‘Hats off’ to those members of the UK Parliamentary women’s football team who decided to have a kick-about in the Chamber of the House of Commons after their scheduled match was cancelled due to a possible late sitting and vote.
Apparently, the Parliamentarians told the Chamber’s doorkeepers that they had permission for their antics; something the Speaker of the House later insisted was not given by him!
Just like naughty schoolkids.
Of course it just cries out for a limerick…
Within Parliament’s sanctified halls There’s nothing, it seems, that forestalls The sense of unease When our female MPs Start playing around with their balls!
This week’s ALAW draws on the anatomy of certain fish species, notably salmonids and many catfishes, and concerns what was once considered to be a vestigial feature, the adipose fin.

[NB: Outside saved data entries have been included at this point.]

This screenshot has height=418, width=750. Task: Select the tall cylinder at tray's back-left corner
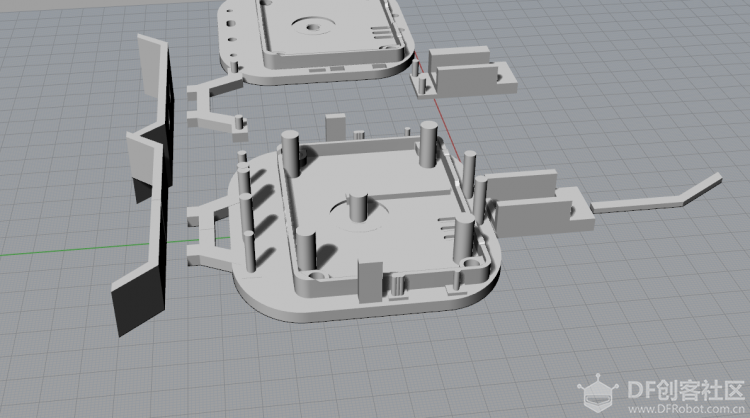pos(290,154)
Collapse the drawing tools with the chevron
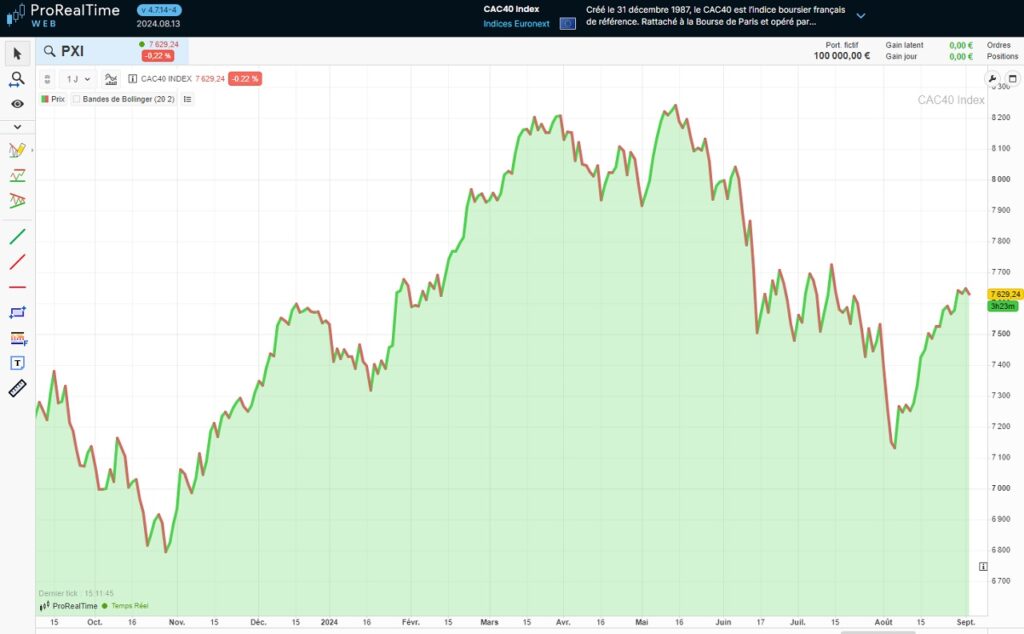This screenshot has height=634, width=1024. point(15,126)
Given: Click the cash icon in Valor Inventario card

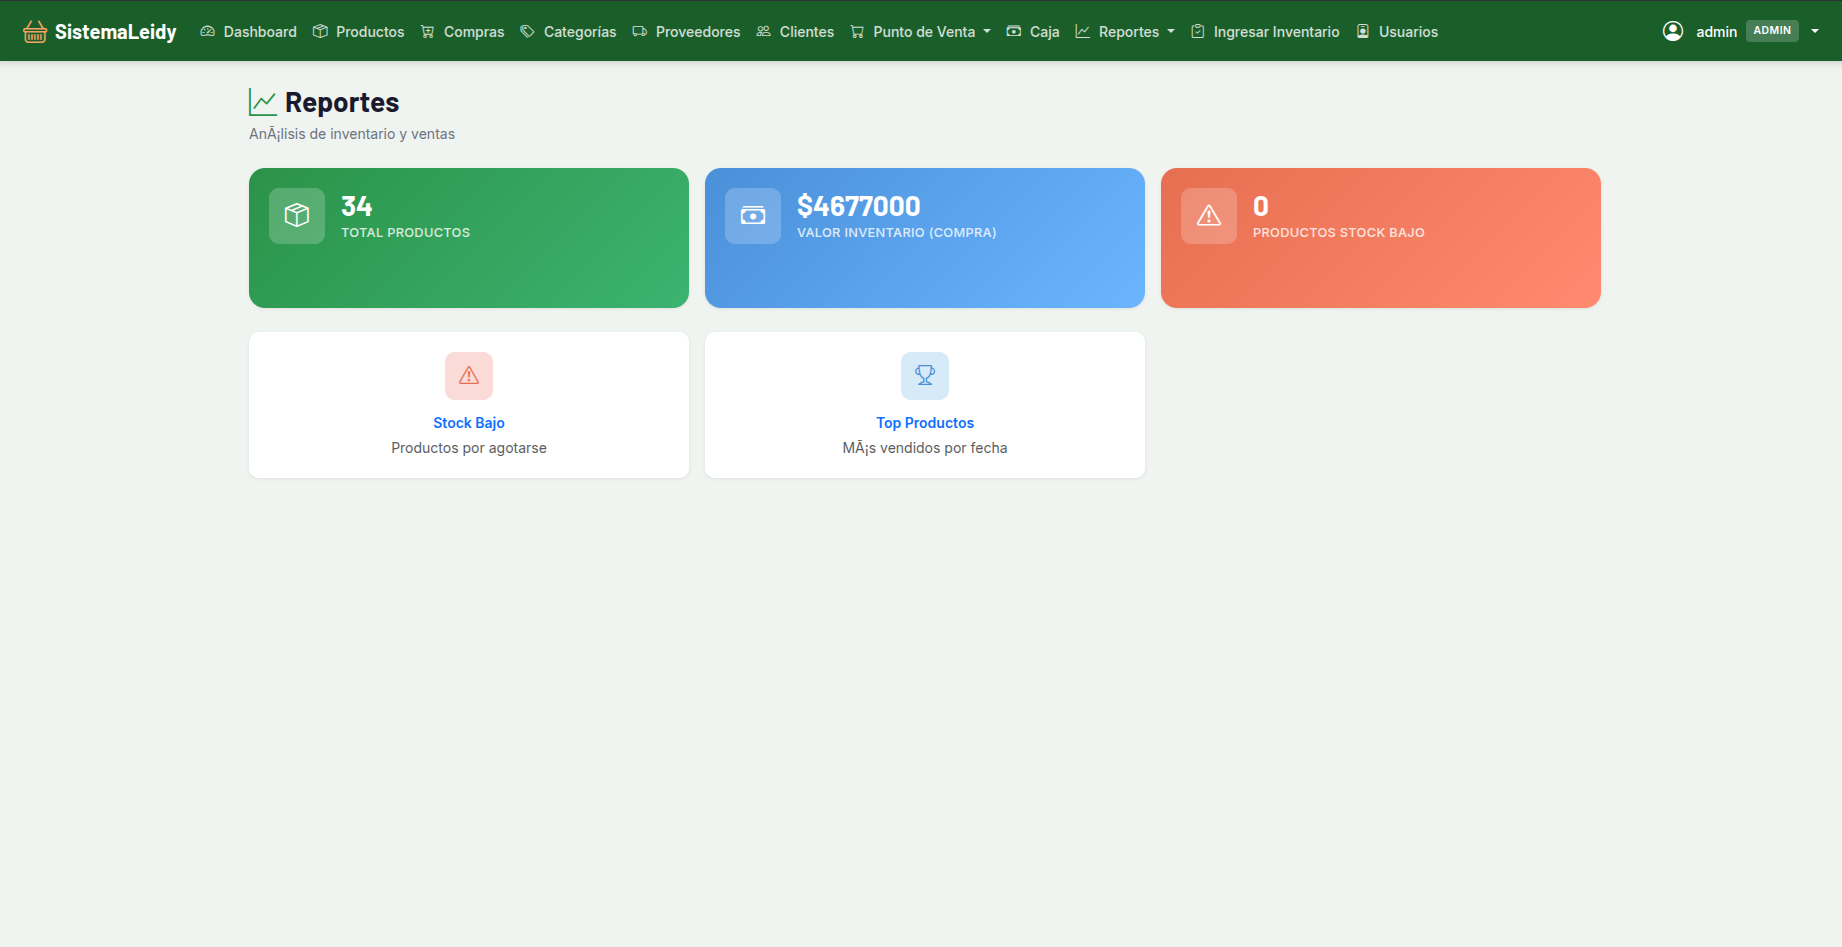Looking at the screenshot, I should point(753,216).
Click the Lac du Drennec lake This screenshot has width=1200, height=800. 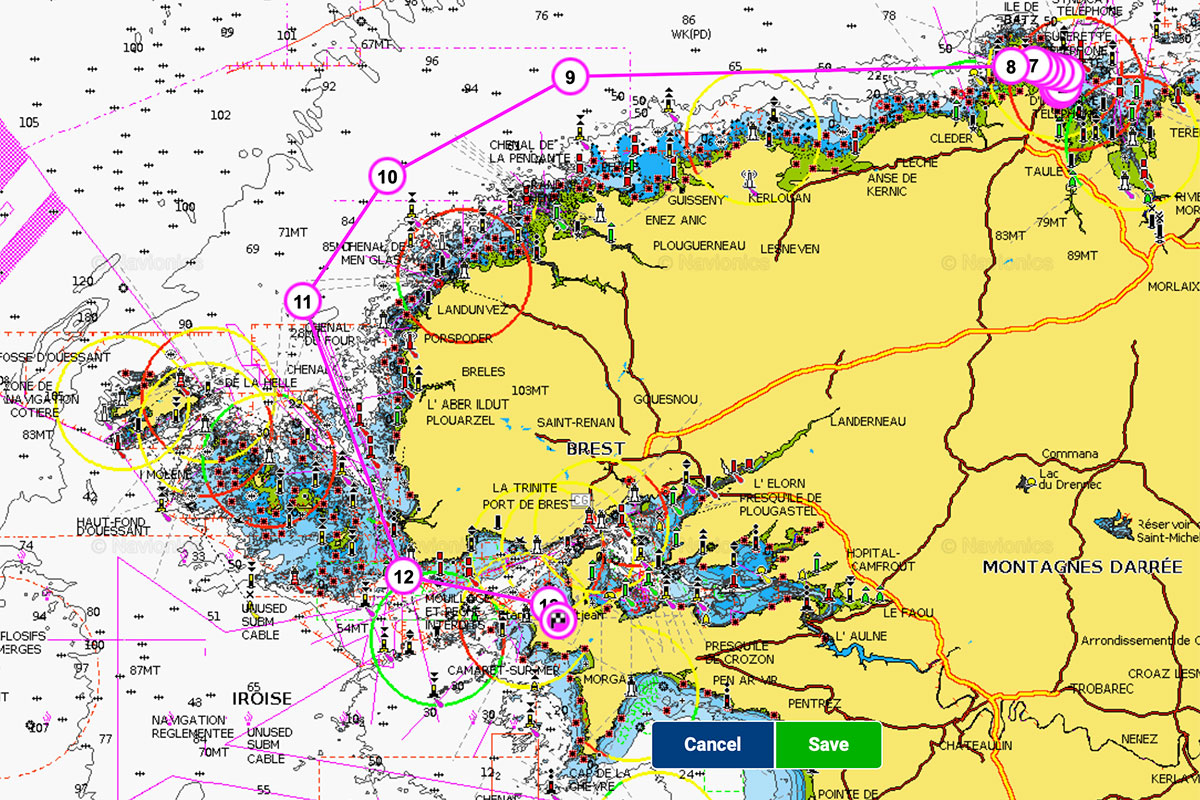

‘Somefin in the way she moves…’
Adipose means fat, but ironically the root of the adipose fin is no longer considered to be a site of fat storage. The name stuck anyway, and recent research suggests that it is not, in fact, vestigial, but may act as a flow sensor ahead of the tail fin to improve manoeuverability in turbulent waters.
Close-up of an adipose fin.
However, ‘manoeuverability’ is not a word that I would associate with this week’s theme; a Finnish fisheries scientist (who I shall not identify) that a former colleague nicknamed with reference to his gargantuan size; the pun is obvious, but it still makes me laugh:
A scientist whose girth was akin To a humongously large garbage bin Studied fish in the sea With Finnish esprit So we called him ‘The Adipose Finn’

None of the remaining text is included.